Pero es que nuestra respuesta no debemos hacerla solo. Tenemos y debemos ir acompañados. Ese es el propósito de este humilde rincón, como también "de dodim a agapé", el de acompañar sobre todo a los que por falta de tiempo no pueden integrarse en una comunidad, o visitar con frecuencia al Señor Eucarístico. Tenemos que ir juntos, marcando el ritmo del paso de nuestras oraciones. El agua que riega nuestra vida es la oración. Sin ella no crecemos.

Pero una oración humilde, paciente, esperanzada, alegre, obediente, escuchada, atenta, perseverante, constante, alejada de ruidos, silenciosa, firme, confiada y llena de fe. Una oración que nos enciende el corazón cada día, que nos alimenta del Pan Eucarístico, que nos fortalece en las desesperanzas e inconstancias, y que nos sostiene firmes en el camino.

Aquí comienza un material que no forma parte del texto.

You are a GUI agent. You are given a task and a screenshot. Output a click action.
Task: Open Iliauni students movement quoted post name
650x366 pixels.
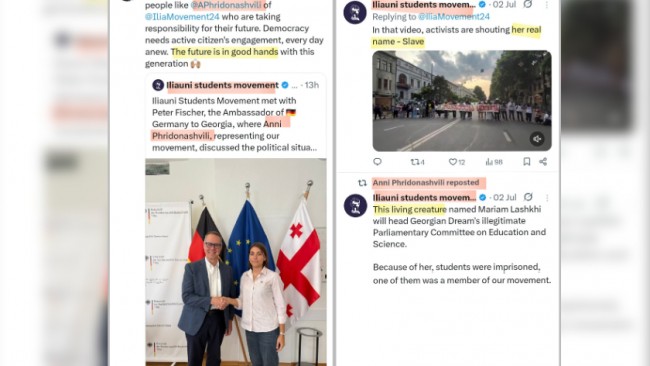click(x=222, y=85)
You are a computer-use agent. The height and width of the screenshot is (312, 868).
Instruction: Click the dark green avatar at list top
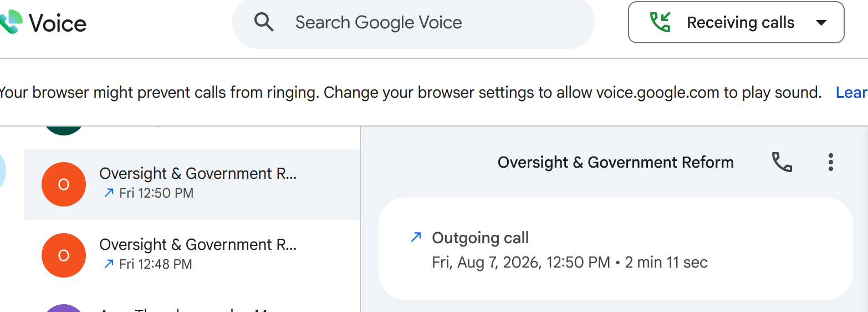pyautogui.click(x=64, y=131)
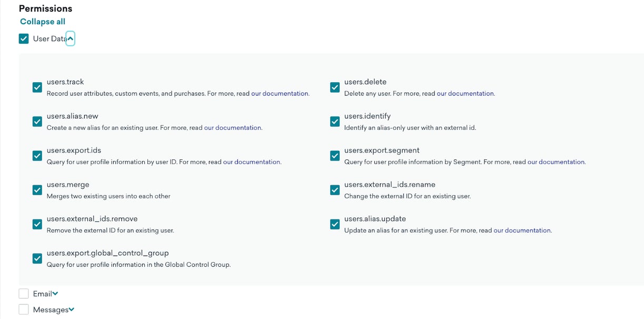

Si, amigos y hermanos en la fe. Necesitamos orar. Esa es la respuesta que el Señor espera de nosotros, porque lo demás nos será dado por añadiduras (Mt 6, 33). Tengamos confianza y no dejemos de orar, hablar con Dios, y recibirlo Eucarísticamente, alimento espiritual, para caminar estos nuevos trescientos sesenta y cinco días esperanzado en las promesas del Señor. Un Señor que siempre cumple su Palabra. Amén.